Evaluation of a finite state machine algorithm to measure stepping with ankle accelerometry: Performance across a range of gait speeds, tasks, and individual walking ability

Abstract

Wearable sensors, including accelerometers, are a widely accepted tool to assess gait in clinical and free-living environments. Methods to identify phases and subphases of the gait cycle are necessary for comprehensive assessment of pathological gait. The current study evaluated the accuracy of a finite state machine (FSM) algorithm to detect strides by identifying gait cycle subphases from ankle-worn accelerometry. Algorithm performance was challenged across a range of speeds (0.4-2.6 m/s), task conditions (e.g., single- and dual-task walking), and individual characteristics. Specifically, the study included a range of treadmill speeds in young adults and overground walking conditions in older adults with neurological disease. Manually counted and algorithm-derived stride detection from acceleration data were evaluated using error analysis and Bland-Altman plots for visualization. Overall, the algorithm successfully detected strides (>96 % accuracy) across gait speed ranges and tasks, for young and older adults.

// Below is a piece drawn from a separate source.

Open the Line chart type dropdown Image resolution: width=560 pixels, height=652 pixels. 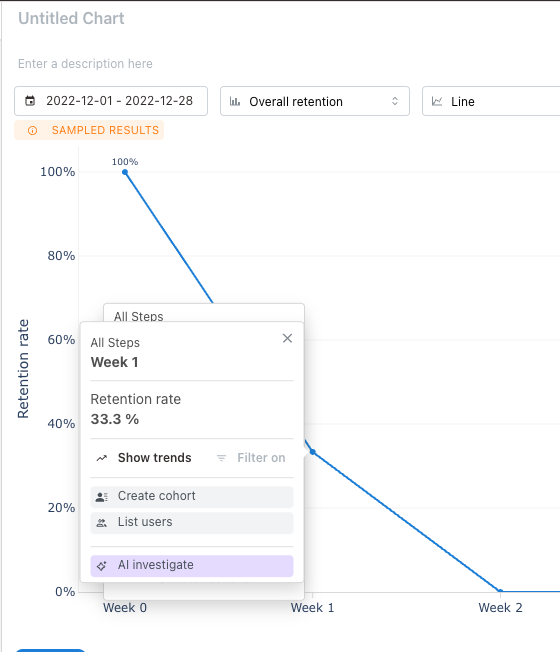[x=491, y=101]
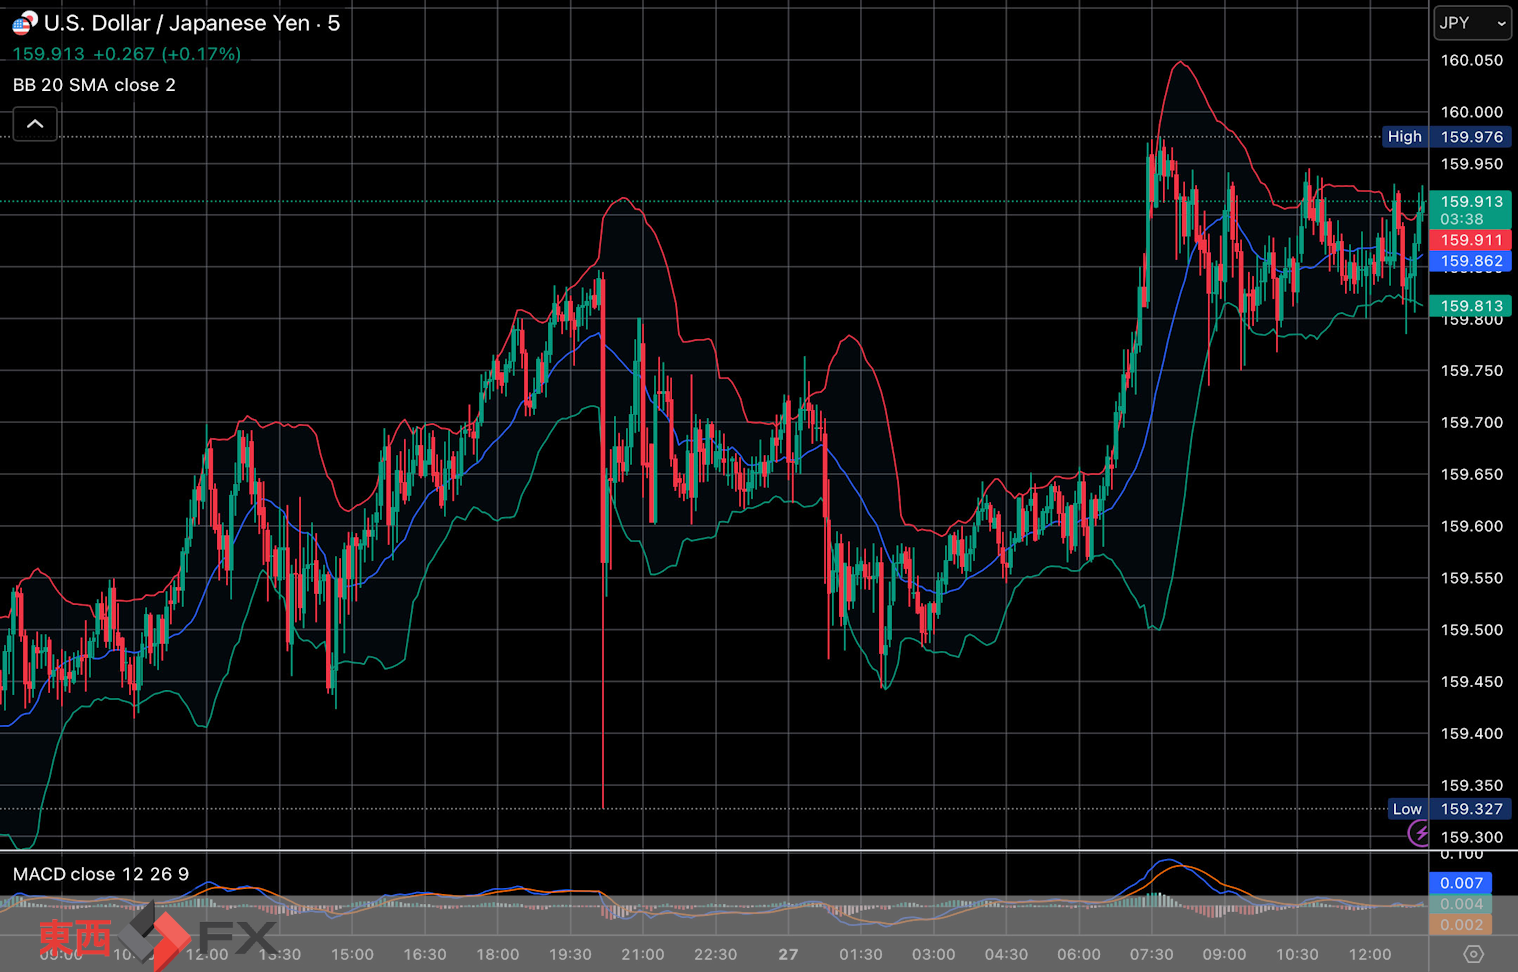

The accuracy of an FSM algorithm combined with ankle-worn accelerometers, provides an analytical approach with affordable and portable tools that permits comprehensive assessment of gait unbounded by setting and proves to perform well in in walking tasks characterized by variable walking. These algorithm capabilities and advancements are critical for identifying phase dependent gait impairments in clinical and free-living assessment.